If your beaver have functionally destroyed your bridges through flooding, there might not be a way around tearing those dams down. Discouraging beavers at point A will not really be a detriment to nature if you can ENCOURAGE beavers to build at point B.
These 2 videos aren't EXACTLY what I was looking for, the do capture some of what I was saying.
Working with beaver to restore habitat. This image and video
Working with Beaver to Restore Salmon Habitat
This one talks about building a partial dam to encourage the beavers to build at point B, thereby leaving point A alone.

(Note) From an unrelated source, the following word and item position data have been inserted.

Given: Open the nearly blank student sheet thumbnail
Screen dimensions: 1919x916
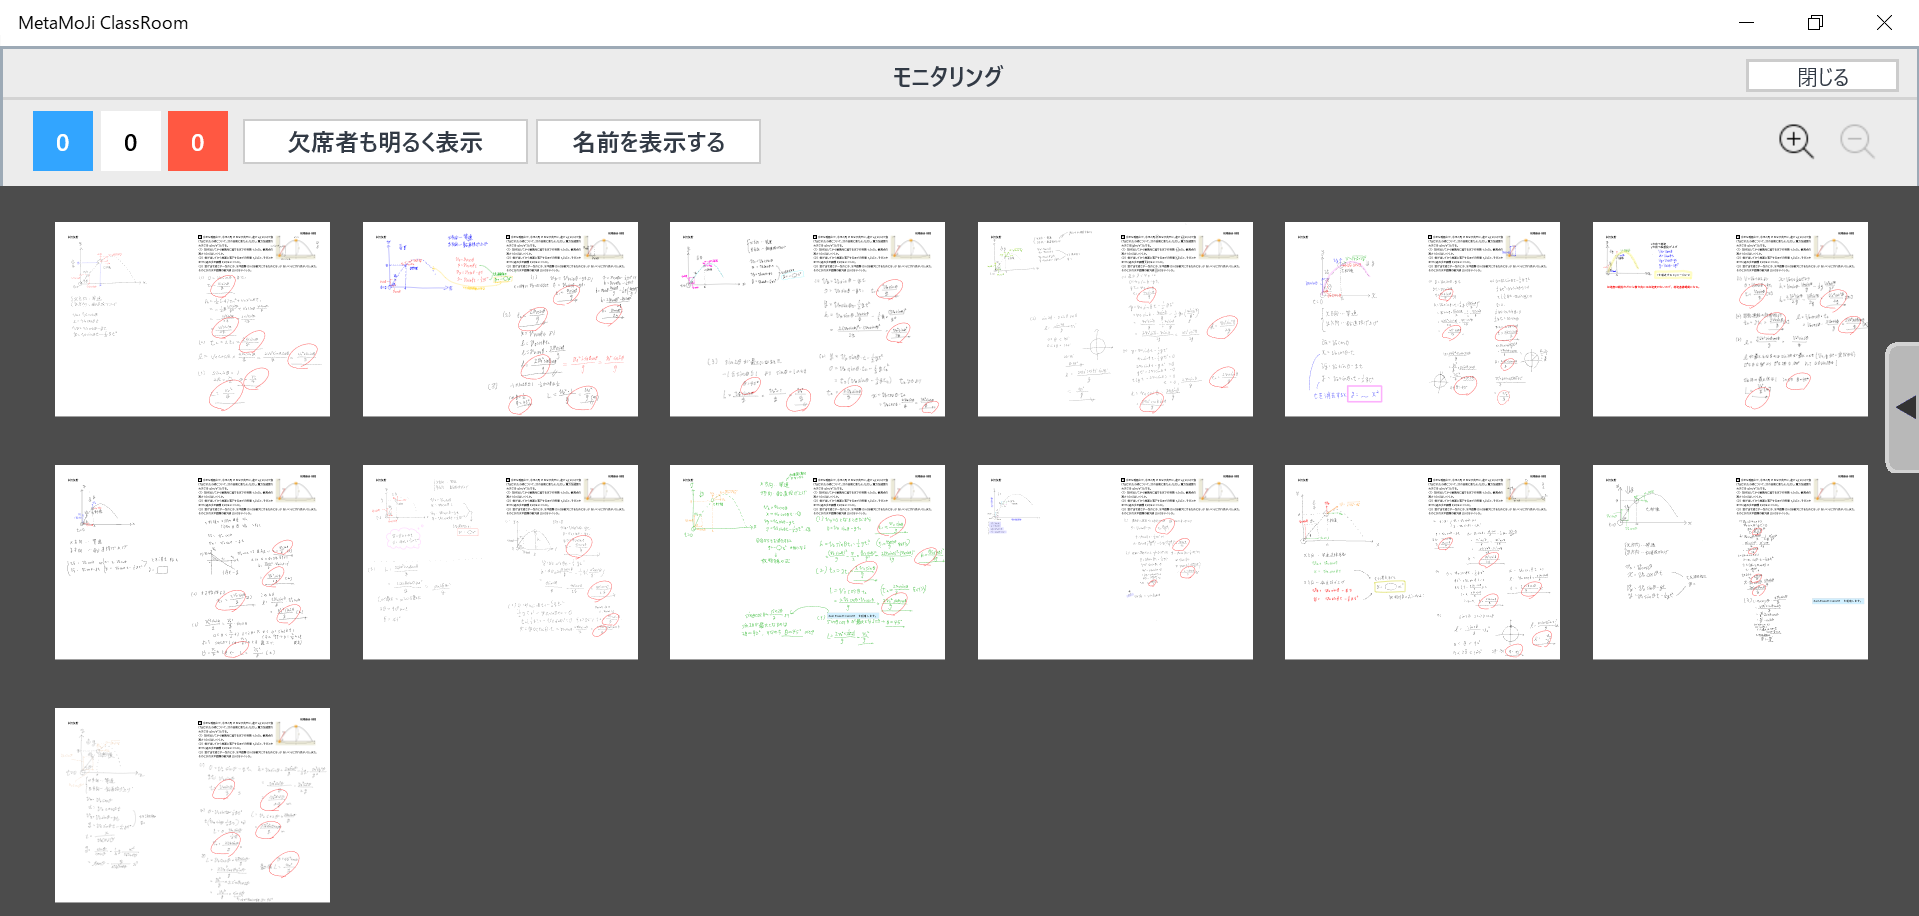Looking at the screenshot, I should point(1115,562).
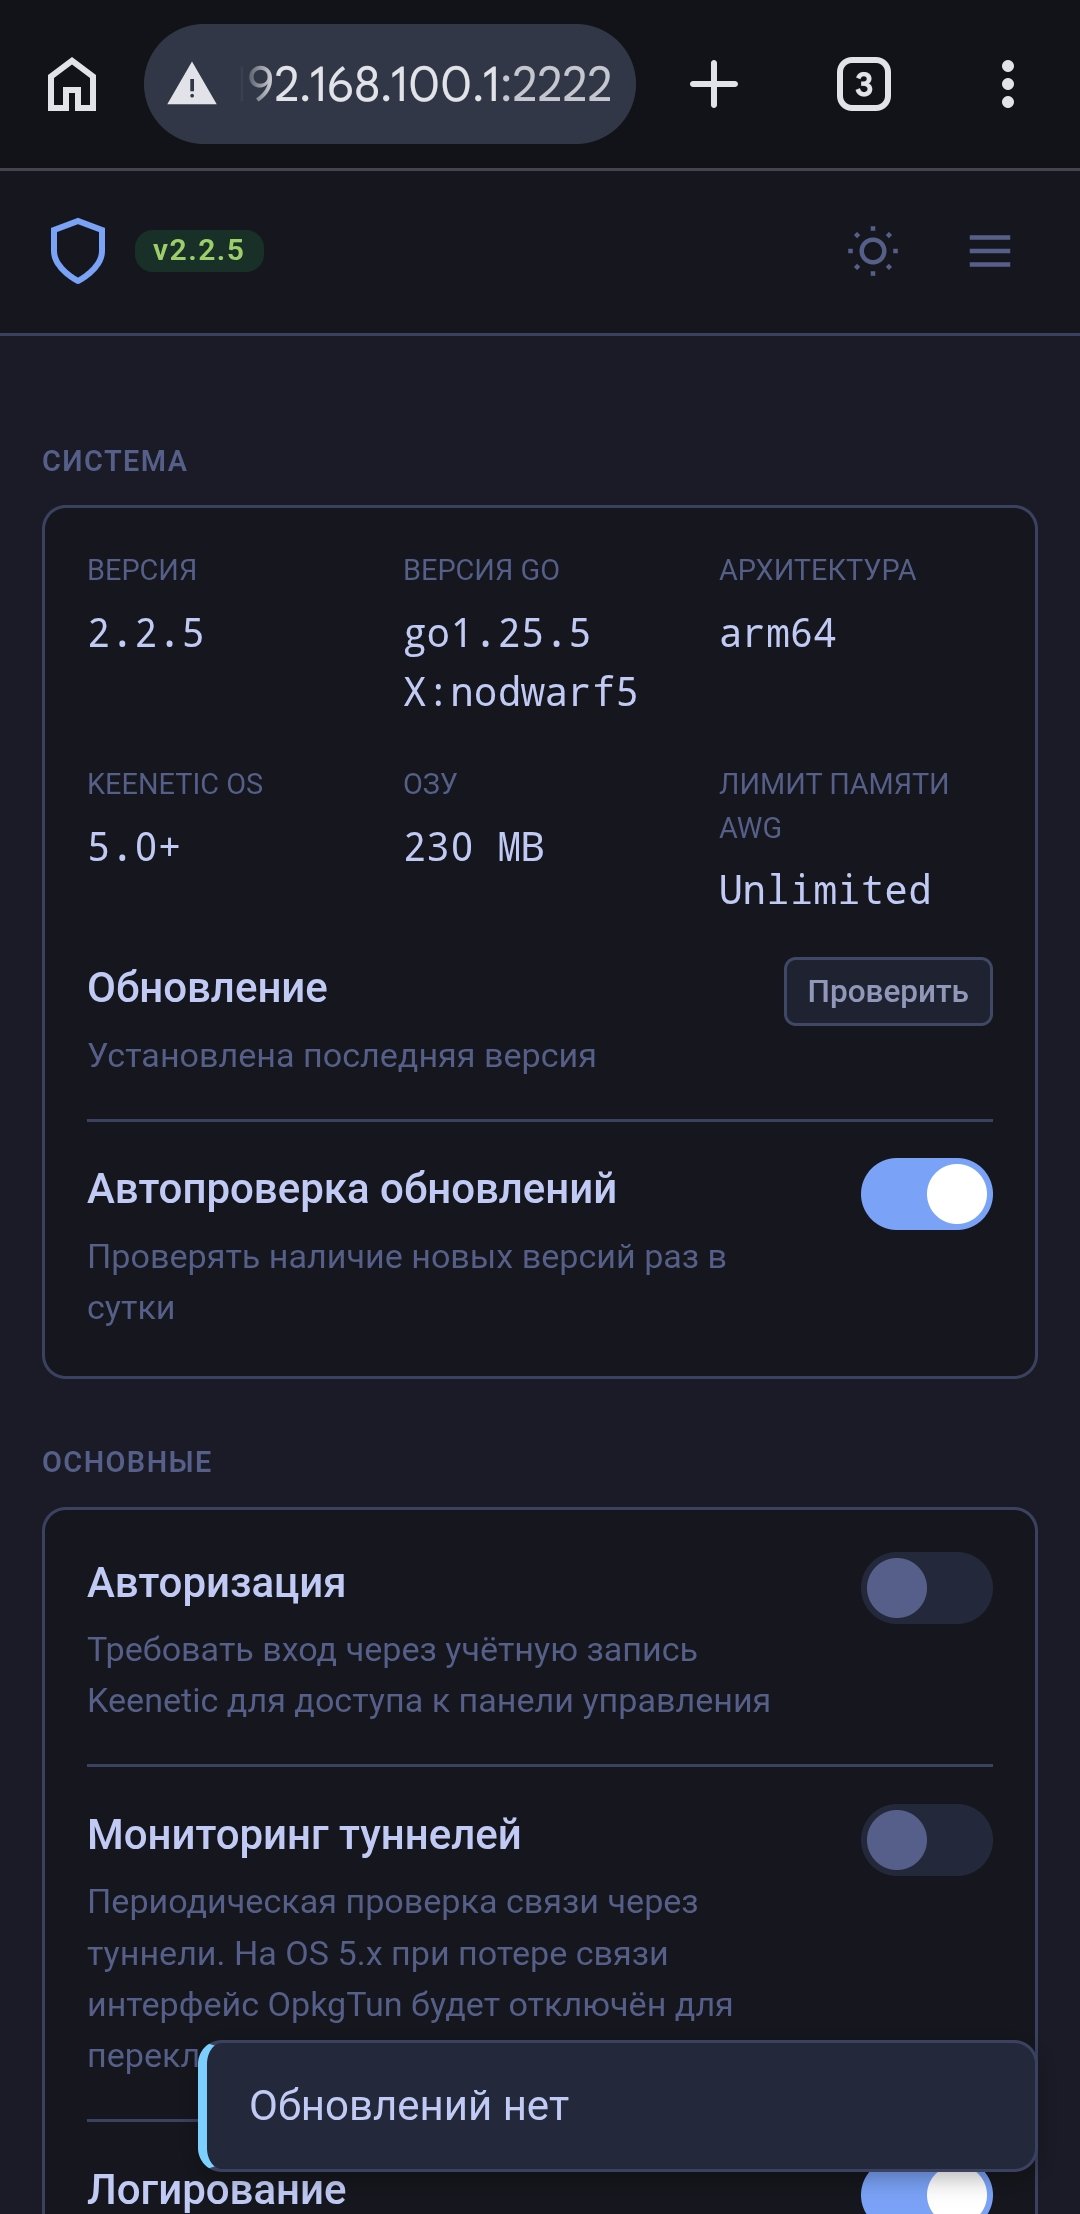Open a new browser tab
Screen dimensions: 1080x2214
[x=714, y=84]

Beaver dams without beavers? Artificial logjams are a popular but controversial restoration tool
Sorry its not exactly what you were looking for, or that I was looking for. But I have had a lot of wine tonight, so perhaps my google-fu will be better tomorrow. The general consensus is, that if you don't want to kill the beaver(anti-beaver murder = YAY), that you can't "stop" them from building damns at your bridges and culverts. You have to actively encourage them to build elsewhere. But if you need to be rid of an existing dam, you don't have an alternative but to tear it down. Having said that. Tear it down as early as possible! They need time to recover, since they store their food(young succulent branches) underwater and if the pond drops too low, the food won't stay good throughout winter.
Since it is "crown land"(which is equivalent to federal land in the US), you might be able to just drop some larger branches in the water closer to the main pond. Let them create noise turbulence. Remember, it appears to be noise that triggers the beaver. If you drop 2-3 trees across the streams t the same location, you have done 70% of the beaver's work for it. Its just filling the cracks at that point.